▶ **Given text**:
********************

# Create a SageMaker pipeline to run a Processing job for model inference

## Introduction

Generally, when working with SageMaker processing jobs, the input data is expected to be stored in Amazon S3 and the SageMaker platform will handle data downloading from S3 and save the output results back to S3. In this way, users can achieve better lineage between the input data and output results, which also benefits the reproducability and auditability of the job. However, sometimes users would like to directly read data from their data storage without saving the data to S3 as an additional step for the processing job. In fact, it is possible to bypass the S3 data input for the processing jobs and directly read the data from other data storage given the proper connector is available. 

Processing job is suitable for many use cases beyond just data pre-processing. It basically launches a cluster of instances, run the specified docker container and execute the python script provided for the job in the running container image. Users can design their script to do model training, model inference and so on. To automate the job with event driven action, you can create the processing job as a step in a SageMaker pipeline and trigger the pipeline using EventBridge based on a schedule or an event-based event.

In this notebook, we will demonstrate how to create a SageMaker processing job in a pipeline and trigger this pipleine using EventBridge.

### Section 1: Traditional way to run job and inference as python code
Firstly, let's write a script that performs model training and inference. This is typically how data scientist build and test their code.

********************

▶ **Stored data**:
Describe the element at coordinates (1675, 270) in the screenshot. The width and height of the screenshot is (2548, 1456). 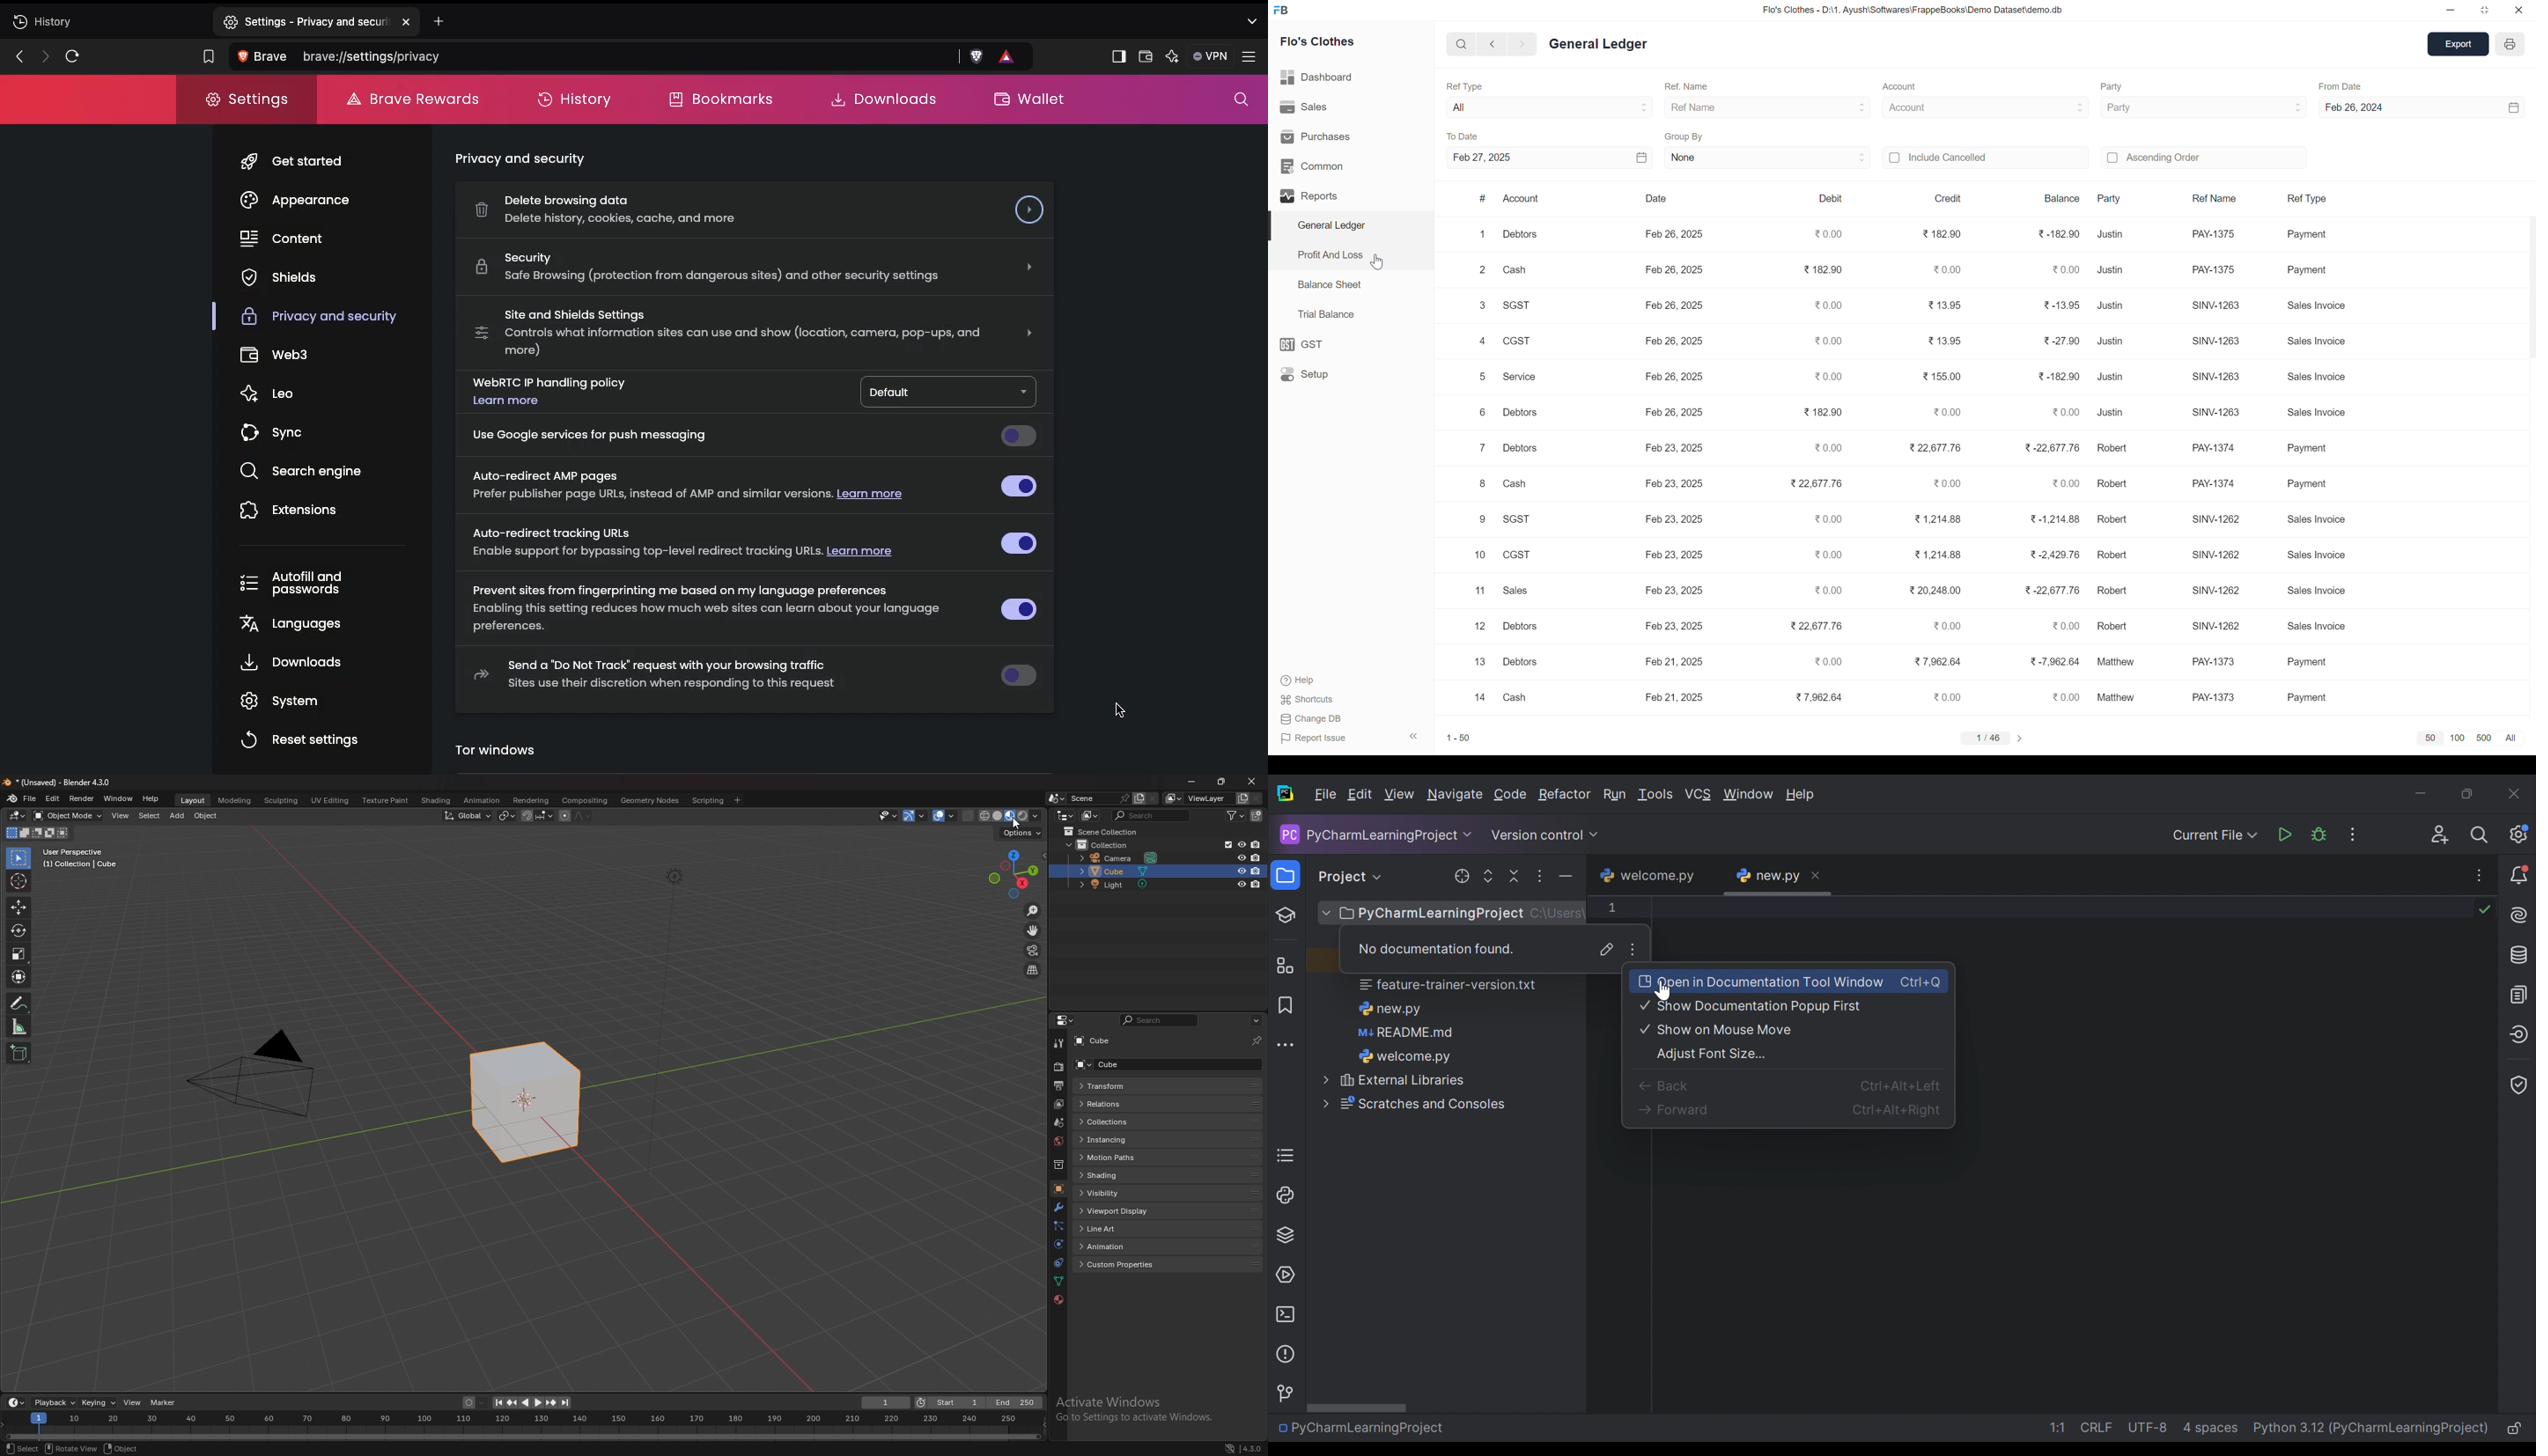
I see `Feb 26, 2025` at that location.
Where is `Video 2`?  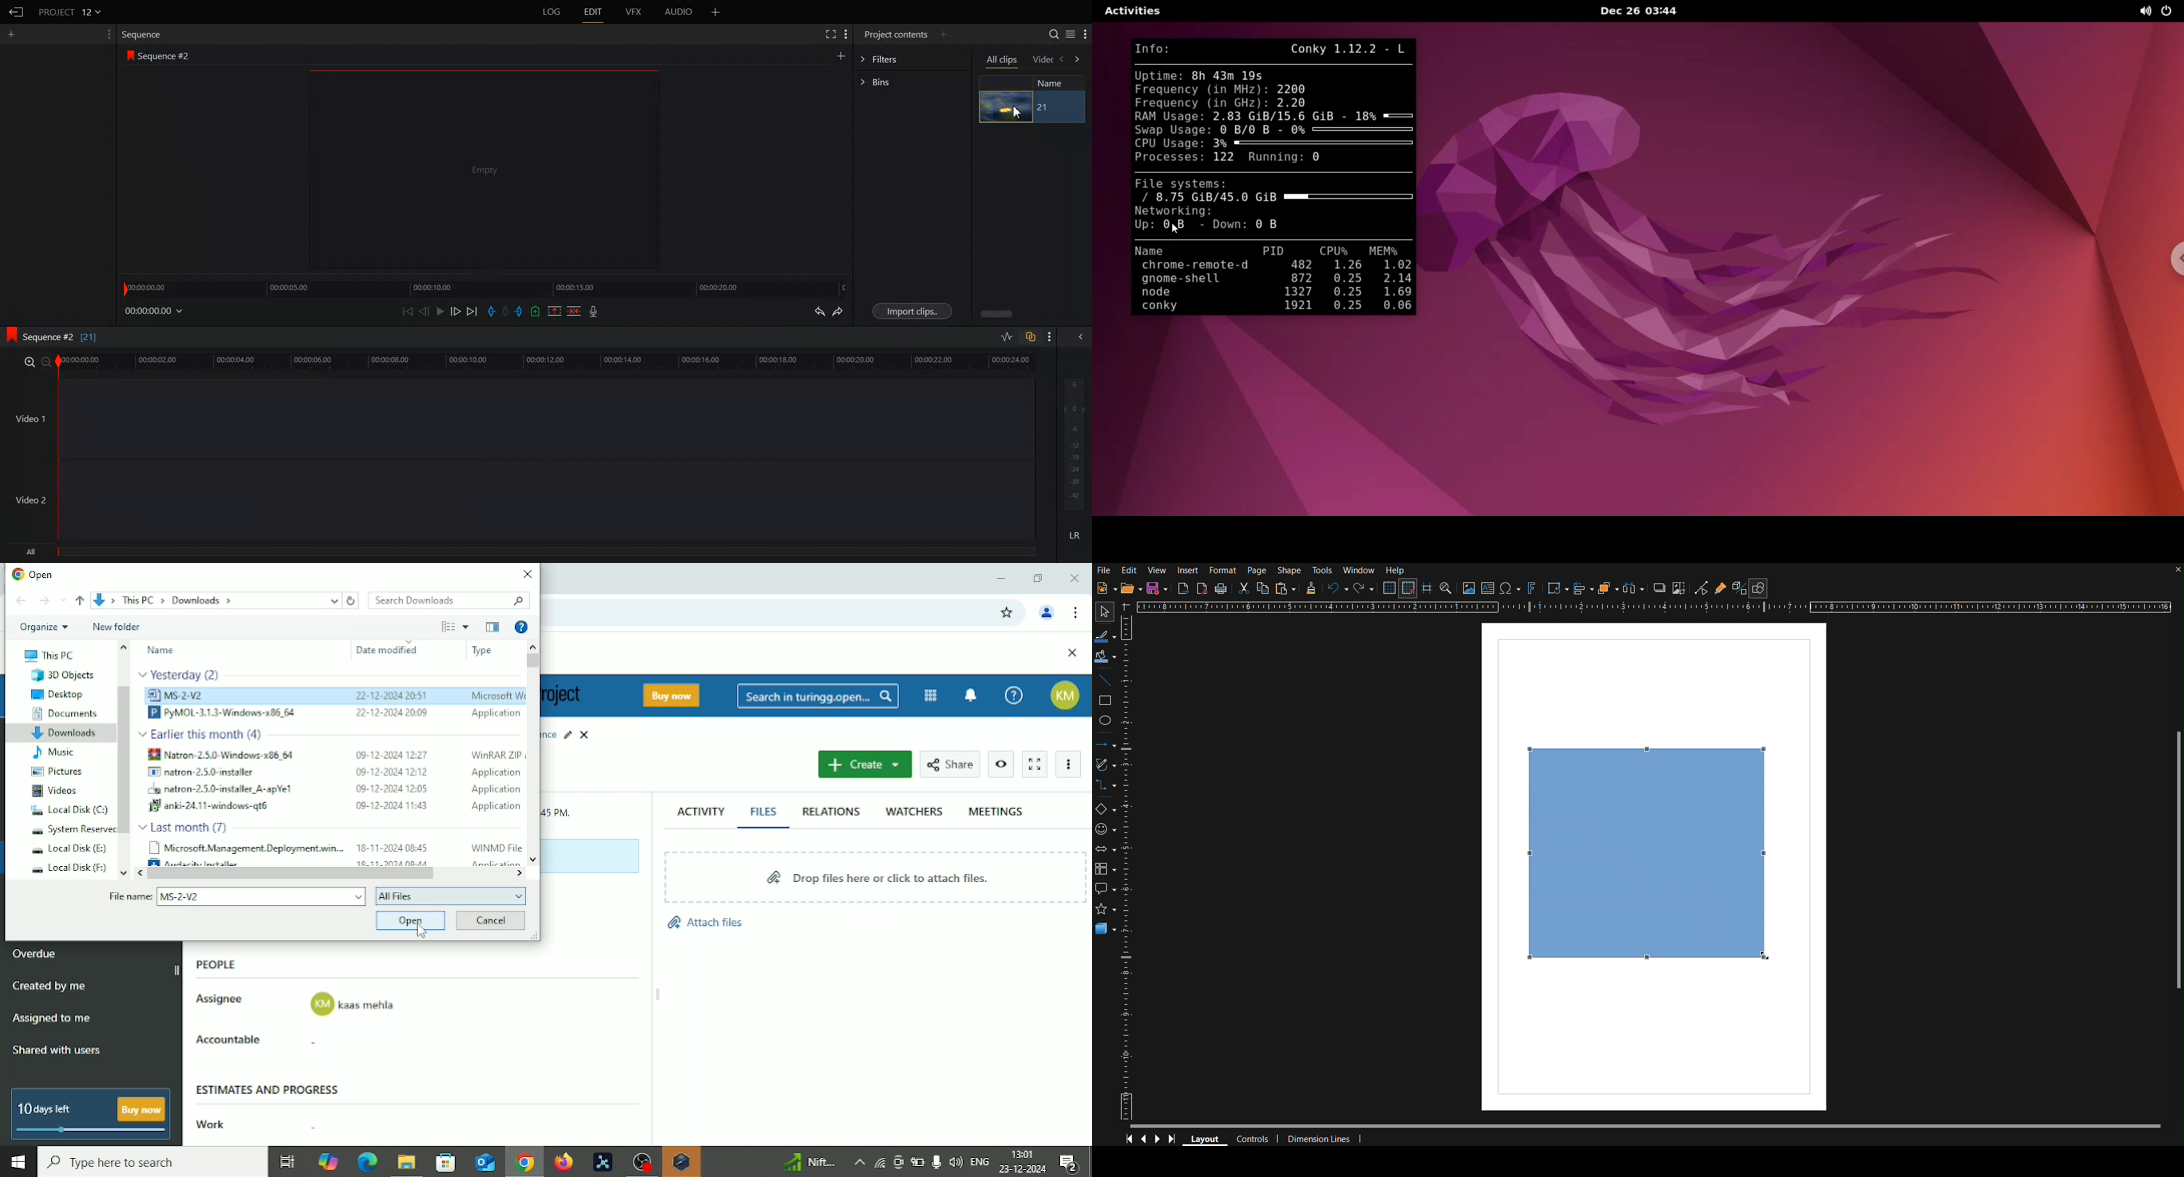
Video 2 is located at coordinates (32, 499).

********************

▶ **Exercise 1**:
Copy the SageMaker pipeline text word for word, from "In this notebook, we" to "test their code.".
▶ **Exercise 2**:
Continue the SageMaker pipeline text from its last sentence.

▶ **Result 1**:
In this notebook, we will demonstrate how to create a SageMaker processing job in a pipeline and trigger this pipleine using EventBridge.

### Section 1: Traditional way to run job and inference as python code
Firstly, let's write a script that performs model training and inference. This is typically how data scientist build and test their code.

▶ **Result 2**:
In [None]:
# Support Vector Regression: 

#1 Importing the libraries
import numpy as np
import matplotlib.pyplot as plt
import pandas as pd
from numpy import savetxt
output_file = "predict_output.csv"

#2 Importing the dataset
dataset = pd.read_csv('data/Position_Salaries.csv')
X = dataset.iloc[:,1:2].values.astype(float)
y = dataset.iloc[:,2:3].values.astype(float)

#3 Feature Scaling
from sklearn.preprocessing import StandardScaler
sc_X = StandardScaler()
sc_y = StandardScaler()
X = sc_X.fit_transform(X)
y = sc_y.fit_transform(y)

#4 Fitting the Support Vector Regression Model to the dataset
# Create your support vector regressor here
from sklearn.svm import SVR
# most important SVR parameter is Kernel type. It can be linear,polynomial or gaussian.
#SVR. We have a non-linear condition so we can select polynomial or gaussian but here
#we select RBF(a gaussian type) kernel. 
regressor = SVR(kernel='rbf')
regressor.fit(X,y)

#5 Predicting a new result
y_pred = sc_y.inverse_transform((regressor.predict(sc_X.transform(np.array([[6.5]])))))

y_out = regressor.predict(X_grid)
savetxt(output_file, y_out, delimiter=',')

#6 Visualising the Support Vector Regression results
plt.scatter(X, y, color = 'magenta')
plt.plot(X, regressor.predict(X), color = 'green')
plt.title('Truth or Bluff (Support Vector Regression Model)')
plt.xlabel('Position level')
plt.ylabel('Salary')
plt.show()

#6 Visualising the Regression results (for higher resolution and smoother curve)
X_grid = np.arange(min(X), max(X), 0.1)
X_grid = X_grid.reshape((len(X_grid), 1))
plt.scatter(X, y, color = 'red')
plt.plot(X_grid, regressor.predict(X_grid), color = 'blue')
plt.title('Truth or Bluff (Support Vector Regression Model(High Resolution))')
plt.xlabel('Position level')
plt.ylabel('Salary')
plt.show()

you can check the output in the `predict_output.csv` from the left-hand side folder.

### Section 2: Run the script in a Processing job
Next step, we show how to convert the script into a SageMaker processing job using SageMaker python SDK, which is a high level api. Firstly, import the necessary packaged and define the role and bucket info.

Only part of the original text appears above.